## Set of tasks
1. From the PACE cluster news page below, set down the passage that begins at the words "We now have" and stops after "from occurring again.".
2. According to the PACE cluster news page, which compiler built all of the VASP binaries that can give incorrect results?

## Text excerpt
▬▬▬

PACE A Partnership for an Advanced Computing Environment

October 29, 2012

VASP Calculation Errors

Filed under: Uncategorized — Semir Sarajlic @ 12:50 pm

UPDATE: The VASP binaries that generate incorrect results have been DELETED.

One of the versions of VASP installed on all RHEL6 clusters can generate incorrect answers.
The DFT energies calculated are correct, but the forces may not be correct.

The affected vasp binaries are located here:
/usr/local/packages/vasp/5.2.12/mvapich2-1.6/intel-12.0.0.084/bin/vasp
/usr/local/packages/vasp/5.2.12/mvapich2-1.7/intel-12.0.0.084/bin/vasp
/usr/local/packages/vasp/5.2.12/openmpi-1.4.3/intel-12.0.0.084/bin/vasp
/usr/local/packages/vasp/5.2.12/openmpi-1.5.4/intel-12.0.0.084/bin/vasp

All affected binaries were compiled with the intel/12.0.0.084 compiler.

Solution:
Use a different vasp binary – versions compiled with the intel/10.1.018 and intel/11.1.059 compilers have been checked for correctness.
Neither of those compilers generate incorrect answers on the test cases that discovered the error.

Here is an excerpt from a job script that uses a correct vasp binary:

###########################################################

#PBS -q force-6
#PBS -l walltime=8:00:00

cd $PBS_O_WORKDIR

module load intel/11.1.059 mvapich2/1.6 vasp/5.2.12
which vasp
#This “which vasp” command should print this:
#/usr/local/packages/vasp/5.2.12/mvapich2-1.6/intel-11.1.059/bin/vasp
#If it prints anything other than this, the modules loaded are not as expected, and you are not using the correct vasp.

mpirun -rmk pbs vasp
##########################################################

We now have a test case with known correct results that will be checked every time a new vasp binary is installed.
This step will prevent this particular error from occurring again.
Unless there are strenuous objections, this version of vasp will be deleted from the module that loads it (today) and the binaries will be removed from /usr/local/packages/ (in one week).

Thank you Ambarish for reporting this issue.

Let us know if you have any questions, concerns, or comments.

October 24, 2012

Regarding the jobs failing around 2am

Filed under: Uncategorized — Semir Sarajlic @ 10:13 pm

We received multiple reports of jobs getting killed around 2:00am. After further investigation, we have found the cause and made the corrections required to prevent this from happening again. Here’s a detailed explanation of what caused the job failures:

Each individual machine in PACE, including workstations in some cases, has an OS-software stack that is maintained by a single-sourced service called GTSWD. During maintenance periods we often use the GTSWD service to push-out new OS updates, firmware updates, and system service updates.

One of the updates we pushed out during the last maintenance window was a new panfs client, which is responsible for mounting the /scratch filesystem. The process used to update the panfs client came in two stages:

#1 initiate the client installation under the assumption that the node was free (this was a valid assumption at that time because this was being done during the maintenance window).

#2 replace the process that did the client installation with another update process that would first check to see if the change had already been made, but more importantly, would not make the assumption that the node was free.

▬▬▬

## Provided data
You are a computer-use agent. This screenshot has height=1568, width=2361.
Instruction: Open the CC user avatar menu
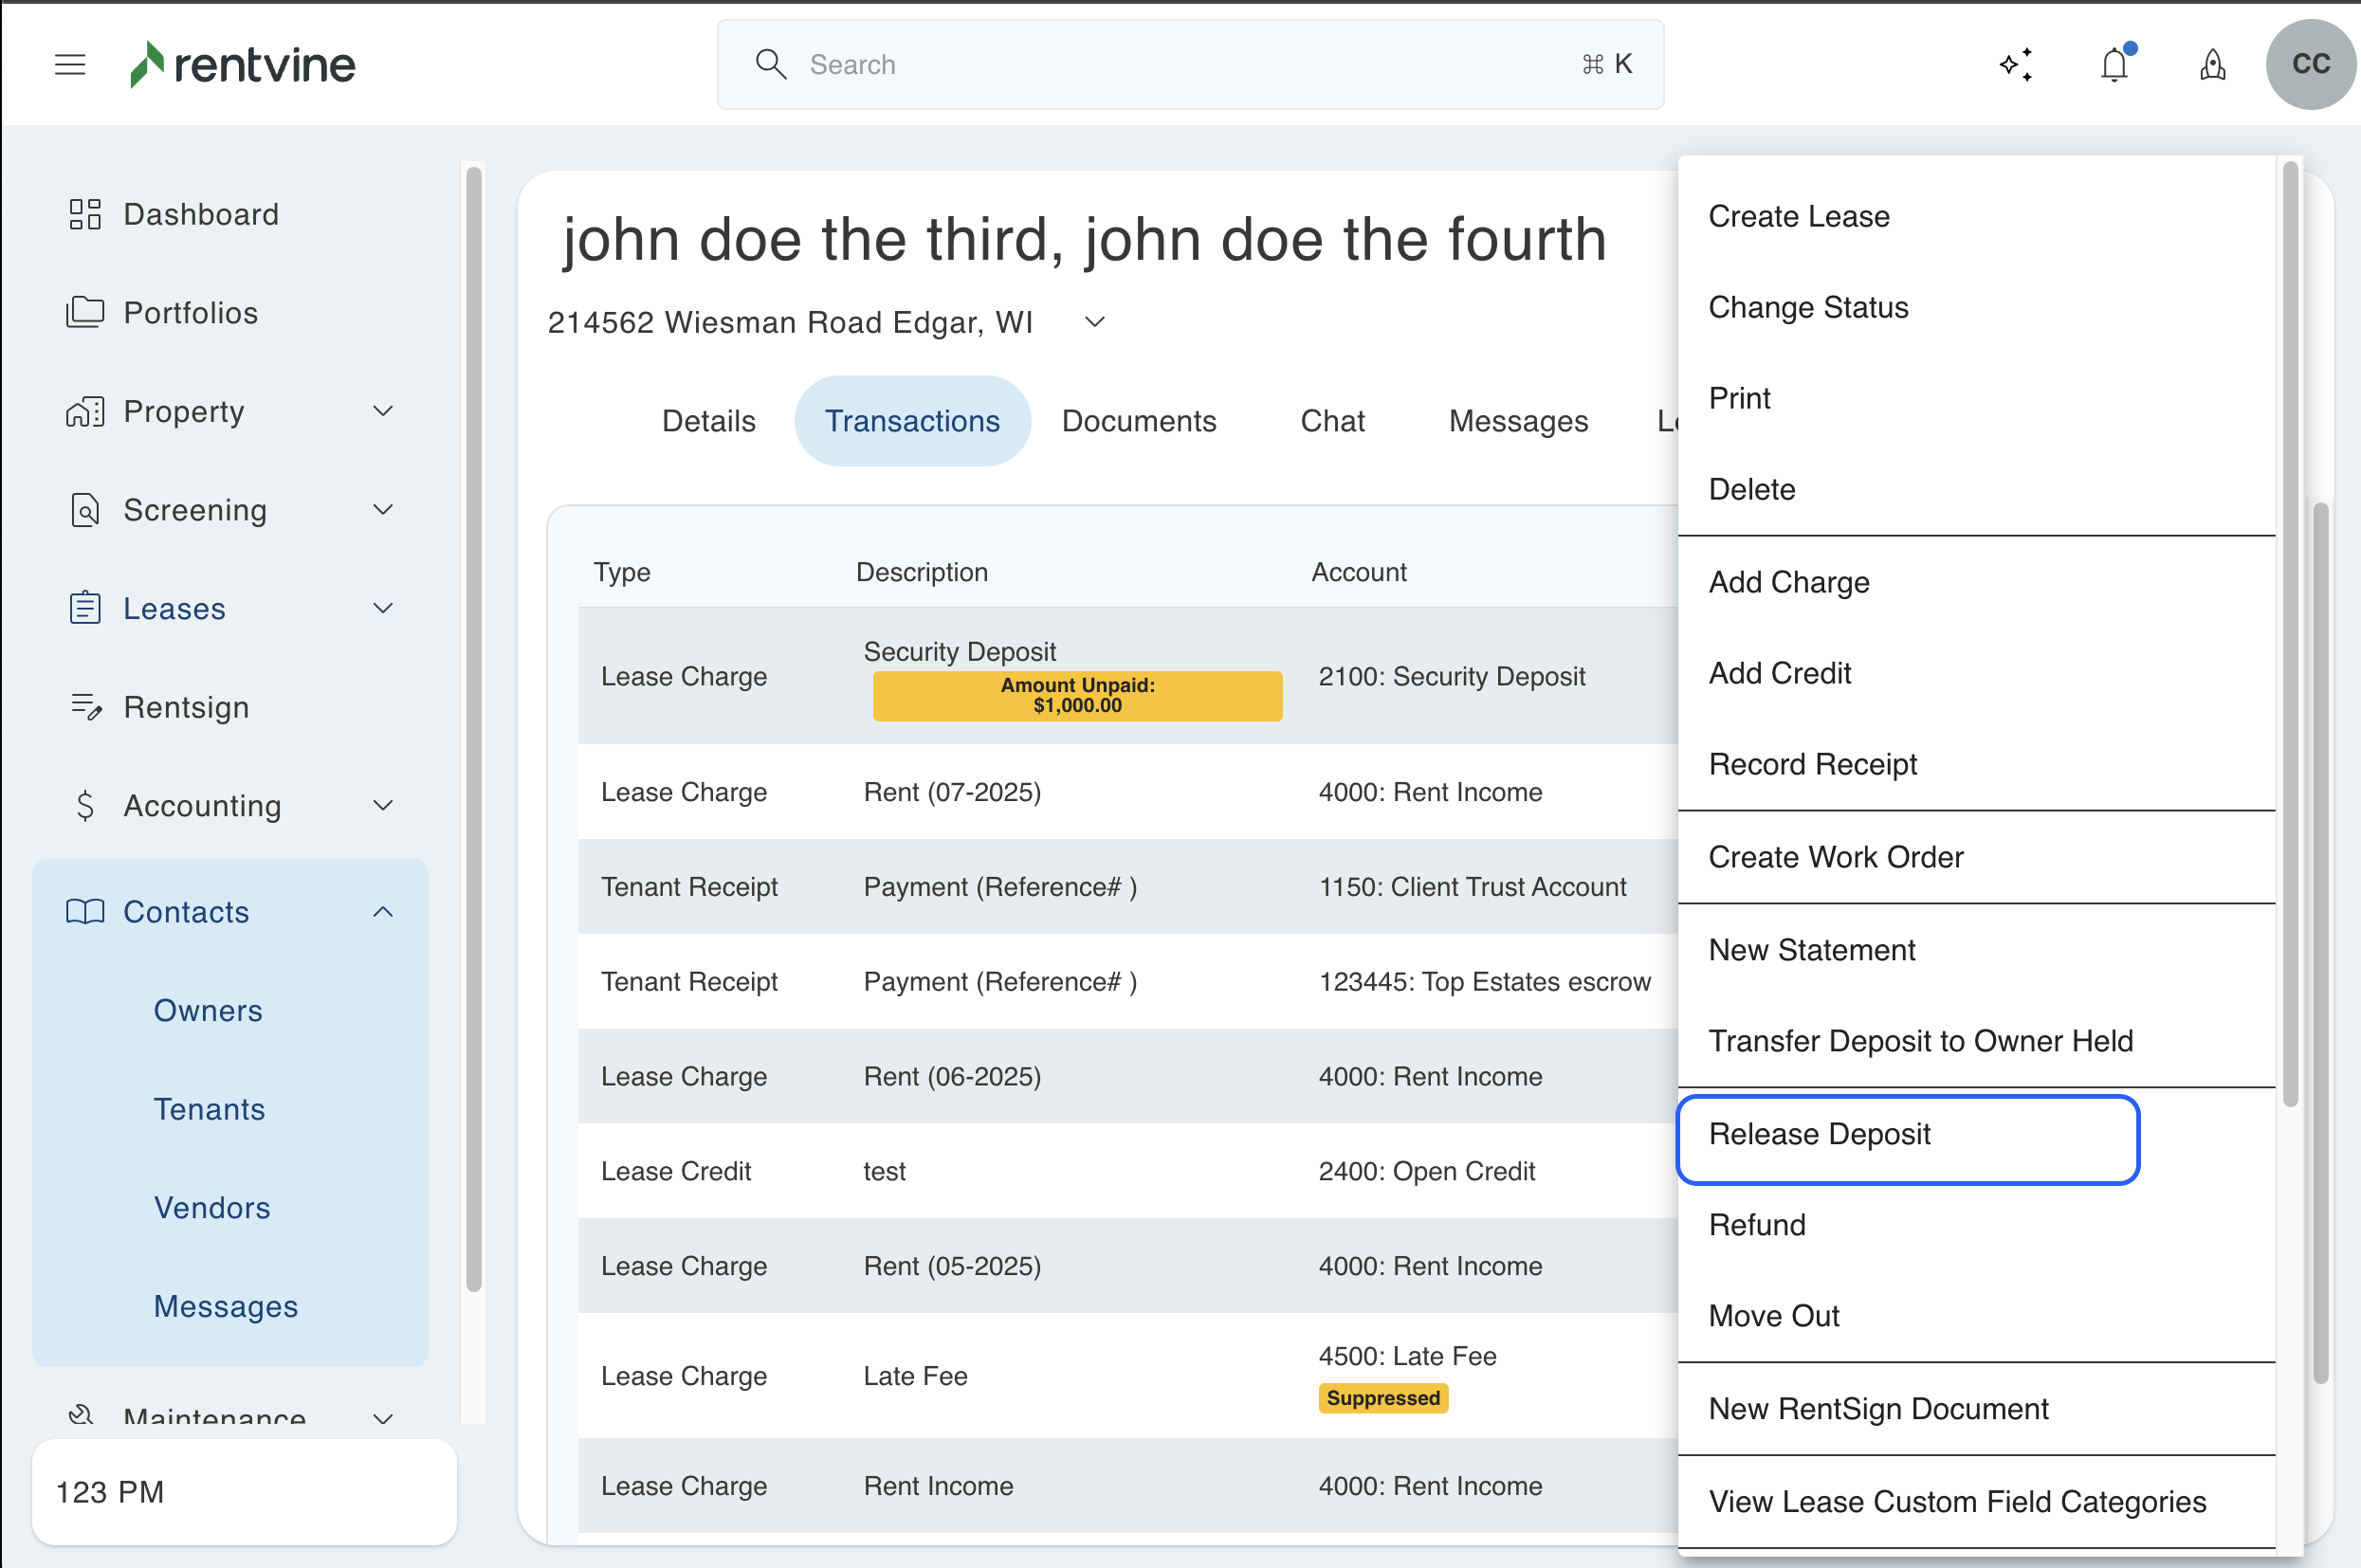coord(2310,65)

▬▬▬

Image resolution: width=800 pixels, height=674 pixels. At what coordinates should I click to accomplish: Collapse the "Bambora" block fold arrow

▬▬▬

## Responses to the exercise
1.
We now have a test case with known correct results that will be checked every time a new vasp binary is installed.
This step will prevent this particular error from occurring again.

2. intel/12.0.0.084